Pour rappel, une arme nucléaire tactique possède une portée restreinte, inférieure à 500km, et dont la puissance est limitée. Les armes nucléaires tactiques actuelles auraient cependant la même puissance que celle larguée en 1945 sur Hiroshima. Soit des conséquences qui seraient dans tous les cas de figure terribles et qui invitent à la prudence dans l'interprétation des volontés supposées de Vladimir Poutine.
"Les Russes ne l'utiliseraient qu'en cas d'extrême dernier recours, comme par exemple le jour où Poutine serait dans la situation où il devrait peut être capituler. On en est très loin, donc l'hypothèse évoquée n'est pas une hypothèse actuelle", a déclaré sur notre plateau Claude Blanchemaison.

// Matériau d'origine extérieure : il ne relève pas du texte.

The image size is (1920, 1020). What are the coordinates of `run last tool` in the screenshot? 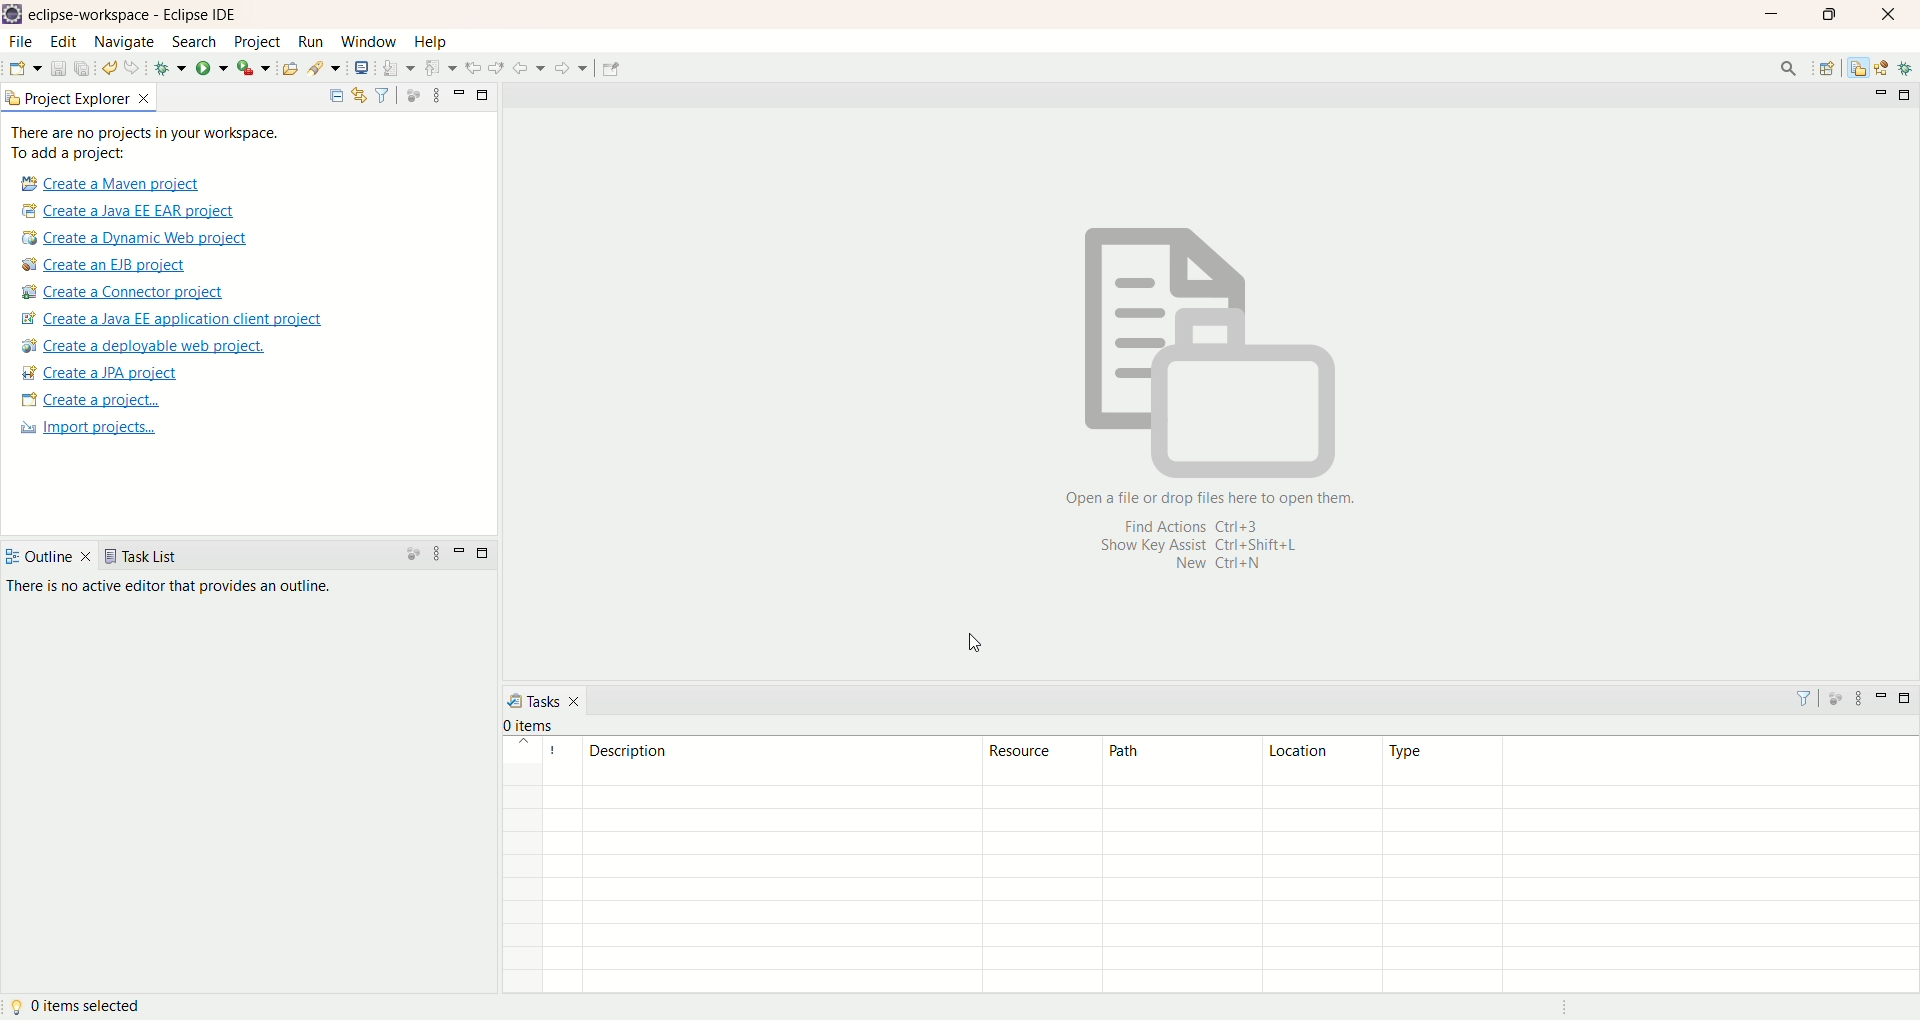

Une analyse partagée par le général Jérôme Pellistrandi: "On est rentré dans une guerre qui va durer très longtemps. Poutine sait qu'il a des ressources, l'histoire russe montre que le pays a une profondeur stratégique. Il connaît de très grosses difficultés pour son industrie de défense, mais il s'inscrit dans la durée avec l'idée que l'Occident, si elle fait face à un hiver compliqué, pourrait ne plus soutenir l'Ukraine".
Une fuite pour servir les intérêts américains?
Autre élément permettant de relativiser la situation: les éléments sur lequel se base l'article du New York Times. CNN a indiqué que la conversation tenue par les généraux russes n'avait pas été enregistrée et transmise aux renseignements américains telle quelle, mais que ces derniers se sont basés sur plusieurs éléments de renseignement bruts, qui analysés ensemble ont débouché sur la découverte de cette discussion.
La fuite ayant permis au New York Times de révéler l'existence de cette discussion n'est pas non plus anodine du côté américain. C'est du moins ce qu'a déclaré sur notre plateau Claude Blanchemaison.
"On est à quelques jours des midterms (les élections de mi-mandat aux États-Unis, ndlr). Ce n'est probablement pas tout à fait indifférent que la fuite ait eu lieu à ce moment-là. C'est pour s'assurer de la suite. Si par malheur les républicains venaient à modérer l'aide apporter à l'Ukraine, cela montre que ce n'est pas le moment", a déclaré l'ancien ambassadeur.